Problem to work on →
Write every record out again exactly as shown below.

*** Opening Data ***

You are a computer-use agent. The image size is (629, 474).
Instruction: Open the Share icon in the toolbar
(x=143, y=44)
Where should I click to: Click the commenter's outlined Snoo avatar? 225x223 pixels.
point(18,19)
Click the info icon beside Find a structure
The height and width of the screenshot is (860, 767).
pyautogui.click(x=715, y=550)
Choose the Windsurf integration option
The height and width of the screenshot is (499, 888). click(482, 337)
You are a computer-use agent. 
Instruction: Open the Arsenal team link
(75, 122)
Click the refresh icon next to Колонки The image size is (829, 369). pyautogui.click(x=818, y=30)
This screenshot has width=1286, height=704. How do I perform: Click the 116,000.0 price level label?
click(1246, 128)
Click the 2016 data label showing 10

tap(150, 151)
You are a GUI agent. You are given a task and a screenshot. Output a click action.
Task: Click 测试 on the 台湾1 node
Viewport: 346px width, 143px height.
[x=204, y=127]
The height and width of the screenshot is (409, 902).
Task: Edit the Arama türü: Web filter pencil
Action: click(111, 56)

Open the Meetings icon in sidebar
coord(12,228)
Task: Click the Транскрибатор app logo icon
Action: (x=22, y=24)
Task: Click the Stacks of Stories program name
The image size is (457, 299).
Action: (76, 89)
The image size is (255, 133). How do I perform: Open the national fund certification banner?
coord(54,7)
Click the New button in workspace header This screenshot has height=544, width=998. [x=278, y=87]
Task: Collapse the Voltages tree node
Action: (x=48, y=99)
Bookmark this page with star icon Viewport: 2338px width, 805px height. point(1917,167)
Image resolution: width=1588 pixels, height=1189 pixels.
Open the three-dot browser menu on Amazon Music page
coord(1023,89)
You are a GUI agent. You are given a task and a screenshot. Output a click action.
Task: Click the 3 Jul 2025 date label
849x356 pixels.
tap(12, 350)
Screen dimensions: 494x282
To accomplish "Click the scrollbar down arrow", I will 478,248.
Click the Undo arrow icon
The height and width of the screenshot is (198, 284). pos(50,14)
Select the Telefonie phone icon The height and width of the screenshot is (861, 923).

*** Closing Data ***

Completed task →
You are a computer-use agent. The image size is (629, 474).
Instruction: Open the Share icon in the toolbar
(x=143, y=44)
Where should I click to: Click the commenter's outlined Snoo avatar? 225x223 pixels.
point(18,19)
Click the info icon beside Find a structure
The height and width of the screenshot is (860, 767).
pyautogui.click(x=715, y=550)
Choose the Windsurf integration option
The height and width of the screenshot is (499, 888). click(482, 337)
You are a computer-use agent. 
Instruction: Open the Arsenal team link
(75, 122)
Click the refresh icon next to Колонки The image size is (829, 369). pyautogui.click(x=818, y=30)
This screenshot has width=1286, height=704. How do I perform: Click the 116,000.0 price level label?
click(1246, 128)
Click the 2016 data label showing 10

tap(150, 151)
You are a GUI agent. You are given a task and a screenshot. Output a click action.
Task: Click 测试 on the 台湾1 node
Viewport: 346px width, 143px height.
[x=204, y=127]
The height and width of the screenshot is (409, 902).
Task: Edit the Arama türü: Web filter pencil
Action: click(111, 56)

Open the Meetings icon in sidebar
coord(12,228)
Task: Click the Транскрибатор app logo icon
Action: (x=22, y=24)
Task: Click the Stacks of Stories program name
The image size is (457, 299).
Action: (76, 89)
The image size is (255, 133). How do I perform: Open the national fund certification banner?
coord(54,7)
Click the New button in workspace header This screenshot has height=544, width=998. [x=278, y=87]
Task: Collapse the Voltages tree node
Action: (x=48, y=99)
Bookmark this page with star icon Viewport: 2338px width, 805px height. point(1917,167)
Image resolution: width=1588 pixels, height=1189 pixels.
Open the three-dot browser menu on Amazon Music page
coord(1023,89)
You are a GUI agent. You are given a task and a screenshot. Output a click action.
Task: Click the 3 Jul 2025 date label
849x356 pixels.
tap(12, 350)
Screen dimensions: 494x282
To accomplish "Click the scrollbar down arrow", I will 478,248.
Click the Undo arrow icon
The height and width of the screenshot is (198, 284). pos(50,14)
Select the Telefonie phone icon The height and width of the screenshot is (861, 923).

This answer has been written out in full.